= Beginning of Section =

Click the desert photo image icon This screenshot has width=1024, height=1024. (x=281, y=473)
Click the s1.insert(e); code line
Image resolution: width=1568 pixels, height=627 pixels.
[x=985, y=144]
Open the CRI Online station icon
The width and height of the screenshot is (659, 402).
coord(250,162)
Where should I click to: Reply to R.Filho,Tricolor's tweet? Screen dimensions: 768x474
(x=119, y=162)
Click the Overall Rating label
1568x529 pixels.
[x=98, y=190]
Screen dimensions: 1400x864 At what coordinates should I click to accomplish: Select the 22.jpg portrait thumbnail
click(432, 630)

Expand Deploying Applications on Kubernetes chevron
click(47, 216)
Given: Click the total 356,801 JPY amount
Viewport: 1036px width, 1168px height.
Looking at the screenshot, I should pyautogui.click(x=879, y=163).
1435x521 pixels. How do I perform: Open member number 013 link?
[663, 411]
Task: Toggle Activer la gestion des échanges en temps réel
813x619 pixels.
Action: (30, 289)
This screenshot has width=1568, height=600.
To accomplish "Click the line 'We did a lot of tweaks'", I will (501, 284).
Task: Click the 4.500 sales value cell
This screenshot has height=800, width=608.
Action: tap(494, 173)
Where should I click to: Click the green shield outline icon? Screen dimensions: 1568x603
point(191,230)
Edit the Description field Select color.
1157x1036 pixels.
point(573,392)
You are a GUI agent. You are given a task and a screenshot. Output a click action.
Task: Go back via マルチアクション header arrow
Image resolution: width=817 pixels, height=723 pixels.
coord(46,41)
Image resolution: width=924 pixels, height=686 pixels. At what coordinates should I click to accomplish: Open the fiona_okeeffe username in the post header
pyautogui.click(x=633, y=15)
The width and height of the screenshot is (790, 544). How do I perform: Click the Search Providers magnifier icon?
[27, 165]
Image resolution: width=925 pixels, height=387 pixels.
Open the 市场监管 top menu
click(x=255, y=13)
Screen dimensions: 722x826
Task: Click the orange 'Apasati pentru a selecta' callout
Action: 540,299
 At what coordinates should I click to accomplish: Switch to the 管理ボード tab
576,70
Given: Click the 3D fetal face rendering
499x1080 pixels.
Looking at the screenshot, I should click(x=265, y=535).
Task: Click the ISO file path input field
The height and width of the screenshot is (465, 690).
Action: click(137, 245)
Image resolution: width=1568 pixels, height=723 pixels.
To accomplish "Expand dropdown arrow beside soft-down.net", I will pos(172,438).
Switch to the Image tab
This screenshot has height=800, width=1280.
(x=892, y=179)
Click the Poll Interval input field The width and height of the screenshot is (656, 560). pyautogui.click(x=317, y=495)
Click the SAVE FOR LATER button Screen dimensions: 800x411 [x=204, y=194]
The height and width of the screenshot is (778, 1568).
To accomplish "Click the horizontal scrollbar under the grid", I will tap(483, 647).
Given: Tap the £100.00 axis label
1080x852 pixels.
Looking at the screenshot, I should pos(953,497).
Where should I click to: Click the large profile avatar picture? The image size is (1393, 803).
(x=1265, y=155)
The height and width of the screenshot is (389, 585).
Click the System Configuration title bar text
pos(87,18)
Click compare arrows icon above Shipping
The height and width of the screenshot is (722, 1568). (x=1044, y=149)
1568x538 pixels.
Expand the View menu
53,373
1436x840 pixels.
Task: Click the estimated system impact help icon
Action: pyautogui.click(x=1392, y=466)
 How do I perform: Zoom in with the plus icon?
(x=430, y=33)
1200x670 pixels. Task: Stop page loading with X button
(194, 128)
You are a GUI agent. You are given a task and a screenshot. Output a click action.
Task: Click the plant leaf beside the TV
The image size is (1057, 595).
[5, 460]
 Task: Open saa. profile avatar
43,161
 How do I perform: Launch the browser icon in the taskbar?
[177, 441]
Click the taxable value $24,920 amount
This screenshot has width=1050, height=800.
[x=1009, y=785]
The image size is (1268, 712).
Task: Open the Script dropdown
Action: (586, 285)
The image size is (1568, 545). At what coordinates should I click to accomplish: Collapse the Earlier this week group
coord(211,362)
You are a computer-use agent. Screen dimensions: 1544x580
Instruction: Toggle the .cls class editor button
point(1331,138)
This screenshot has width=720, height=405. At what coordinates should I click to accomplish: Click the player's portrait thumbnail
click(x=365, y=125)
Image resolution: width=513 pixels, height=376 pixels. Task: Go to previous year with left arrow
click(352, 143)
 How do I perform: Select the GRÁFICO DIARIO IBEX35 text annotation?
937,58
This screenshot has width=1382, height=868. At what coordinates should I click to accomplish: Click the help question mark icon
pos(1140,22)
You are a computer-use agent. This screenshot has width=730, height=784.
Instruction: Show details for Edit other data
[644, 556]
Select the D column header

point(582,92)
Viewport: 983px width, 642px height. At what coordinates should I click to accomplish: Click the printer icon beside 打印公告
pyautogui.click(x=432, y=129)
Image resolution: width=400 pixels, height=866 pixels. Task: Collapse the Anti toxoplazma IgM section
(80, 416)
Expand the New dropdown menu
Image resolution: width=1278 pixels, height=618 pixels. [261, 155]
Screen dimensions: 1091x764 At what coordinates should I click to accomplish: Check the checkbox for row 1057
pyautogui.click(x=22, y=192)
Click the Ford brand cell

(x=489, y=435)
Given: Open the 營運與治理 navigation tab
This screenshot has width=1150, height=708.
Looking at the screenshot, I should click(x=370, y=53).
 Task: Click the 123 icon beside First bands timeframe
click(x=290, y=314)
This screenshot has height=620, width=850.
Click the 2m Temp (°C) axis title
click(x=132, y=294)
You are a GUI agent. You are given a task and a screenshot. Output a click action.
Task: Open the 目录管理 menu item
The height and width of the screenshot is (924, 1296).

= End of Section =

» **PROBLEM DESCRIPTION**
All that is needed is the exact run of lines above from the line containing "Click the System Configuration title bar text" through the line containing "Task: Click the plant leaf beside the TV", both of them included.

» **SOLVED PROBLEM**
Click the System Configuration title bar text
pos(87,18)
Click compare arrows icon above Shipping
The height and width of the screenshot is (722, 1568). (x=1044, y=149)
1568x538 pixels.
Expand the View menu
53,373
1436x840 pixels.
Task: Click the estimated system impact help icon
Action: pyautogui.click(x=1392, y=466)
 How do I perform: Zoom in with the plus icon?
(x=430, y=33)
1200x670 pixels. Task: Stop page loading with X button
(194, 128)
You are a GUI agent. You are given a task and a screenshot. Output a click action.
Task: Click the plant leaf beside the TV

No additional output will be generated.